--- ИСХОДНЫЙ ТЕКСТ ---
Иван Кудряшов

Дискурс капитализма: Один или Несколько?

Семнадцатый семинар Лакана представил теорию четырёх дискурсов, довольно хорошо описывавшую господствующие связи в обществе и их трансформацию в истории. Однако спустя пару лет он ввёл дискурс капитализма, нарушающий стройную логику прежних схем. Он почувствовал что нечто в речи современников заметно мутирует и побуждает исследовать новые формы связи означающих. Изучая схему этого нового дискурса, я сделал предположение, что рассмотреть стоит и другие модификации этой структуры. 

 

 

 

В основе теории четырёх дискурсов Лакана лежит простая идея: фундаментальным дискурсом для нашей культуры является дискурс господина, опирающийся на логику вытеснения (т.е. он и создаёт нижние этажи схемы и блокирует к ним прямой доступ). Таким образом все дискурсы – это устойчивые формы речи, фундированные существованием бессознательного и необходимостью другого.
--- ЗАПИСАННЫЕ ДАННЫЕ ---
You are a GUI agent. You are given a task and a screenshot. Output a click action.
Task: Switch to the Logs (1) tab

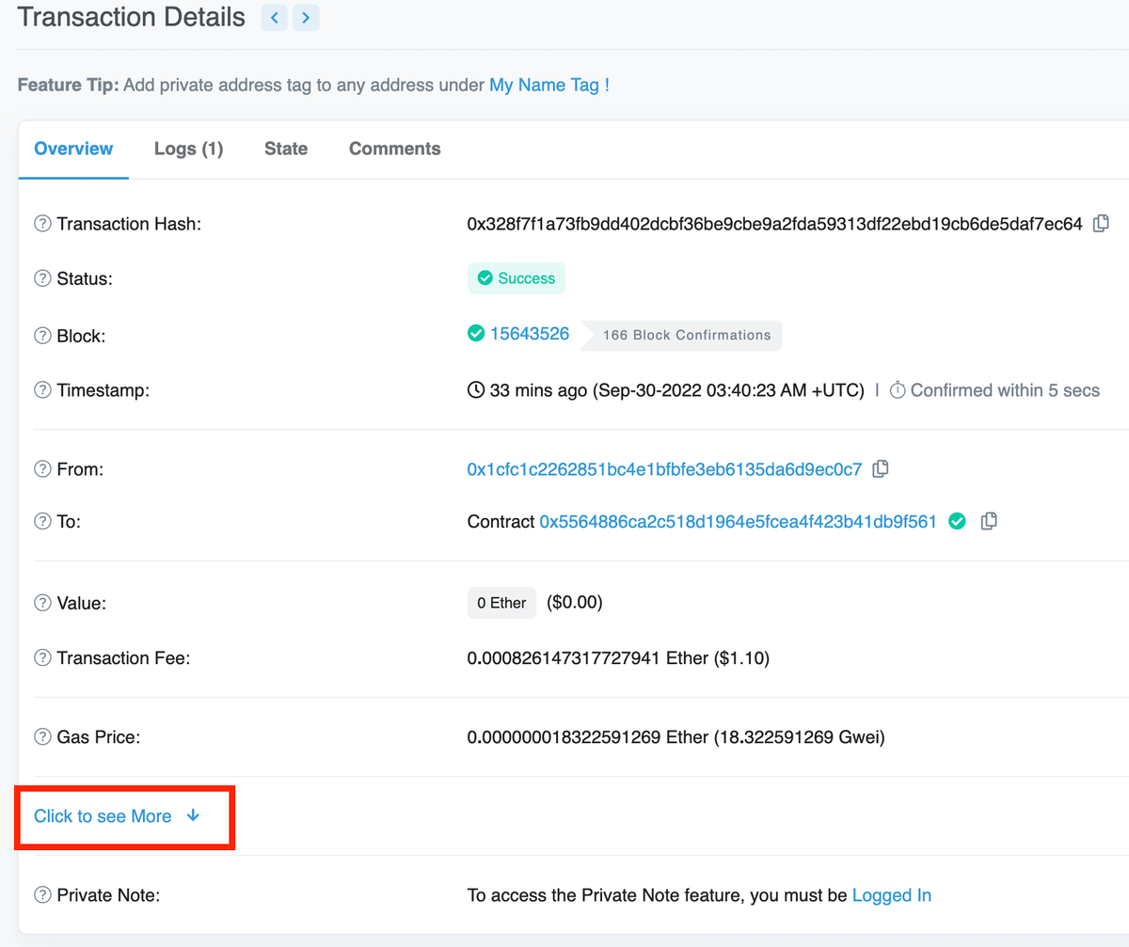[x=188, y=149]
---
--- ЗАПИСАННЫЕ ДАННЫЕ ---
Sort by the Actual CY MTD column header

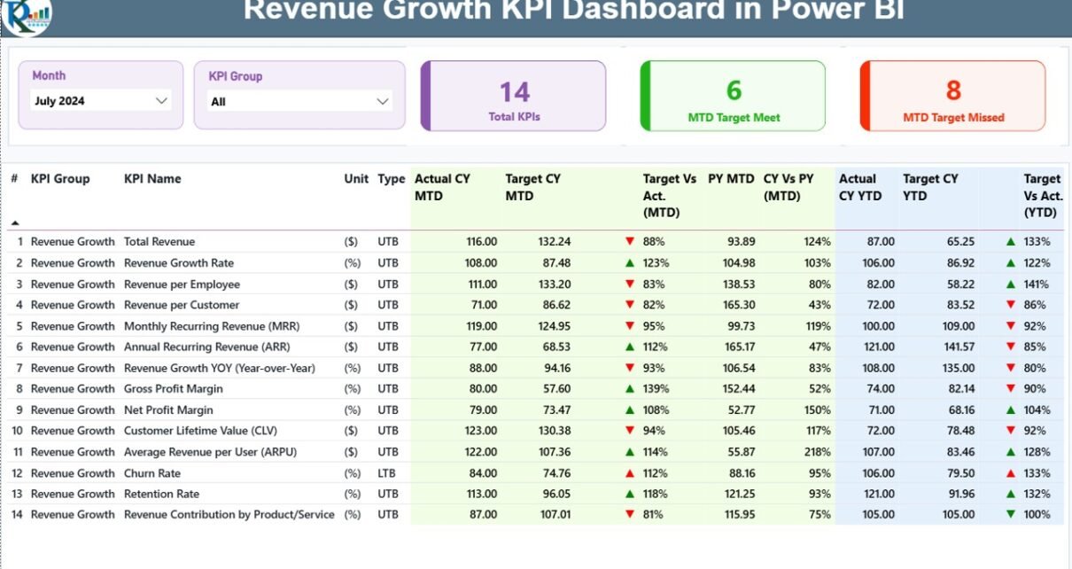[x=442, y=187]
---
--- ЗАПИСАННЫЕ ДАННЫЕ ---
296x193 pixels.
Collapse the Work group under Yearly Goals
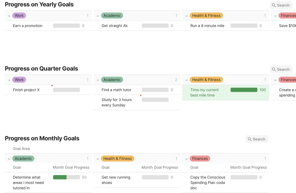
---
# ЗАДАНИЕ 1
Определите, соответствуют ли тексту о дискурсе капитализма утверждения (а), (б) и (в). Ответьте «да» или «нет» и приведите решающие слова текста дословно.
(а) Теория четырёх дискурсов была представлена в семнадцатом семинаре Лакана.
(б) Дискурс капитализма Лакан ввёл одновременно с теорией четырёх дискурсов.
(в) Фундаментальным дискурсом для нашей культуры назван дискурс аналитика.
# ЗАДАНИЕ 2
Кратко ответьте на вопросы по тексту о дискурсе капитализма.
(а) Что Лакан, по словам автора, почувствовал в речи современников?
(б) На какую логику опирается дискурс господина?
(в) Чем фундированы все дискурсы?
# ЗАДАНИЕ 3
Подхватите текст о дискурсе капитализма у Лакана и продолжите его с того места, где он заканчивается.

# ОТВЕТ 1
(а) Да: «Семнадцатый семинар Лакана представил теорию четырёх дискурсов».
(б) Нет: «спустя пару лет он ввёл дискурс капитализма».
(в) Нет: «фундаментальным дискурсом для нашей культуры является дискурс господина».

# ОТВЕТ 2
(а) Что нечто в ней заметно мутирует.
(б) На логику вытеснения.
(в) Существованием бессознательного и необходимостью другого.

# ОТВЕТ 3
Все четыре дискурса образованы “поворотом” господского дискурса, именно таким образом Господин всегда порождает себе Истерика (того, кто обращается к Господину) и исторически смещается в сторону Университета (скрытый Господин), а затем Аналитика (отменённый Господин). При этом Лакан не утверждает, что это единственные структуры, организующие речь. Вероятно существуют десятки и сотни различных вариаций дискурса, поскольку общая логика всех дискурсов проста:

То есть дискурс – это способ поддерживать Другого, где семблант – это уникальная связка Воображаемого и Символического, которая создаёт своего рода вуаль для Реального (в котором, Другой не существует).

 

В таком случае появление пятого, нарушающего прежнюю логику дискурса капитализма, можно рассматривать как первую ласточку для тройки новых. Если дискурс капитализма показал свою устойчивость, то как минимум некоторые его “повороты” также могут оказаться стабильными и повторяющимися. Сразу оговорюсь, что это пока первые пробы подступиться к теме. Занимались ли более авторитетные авторы этой темой или нет, я, увы, не знаю, поэтому в каких-то моментах, я хоть и опираюсь на структурные вещи, это вовсе не гарантирует отсутствие отсебятины.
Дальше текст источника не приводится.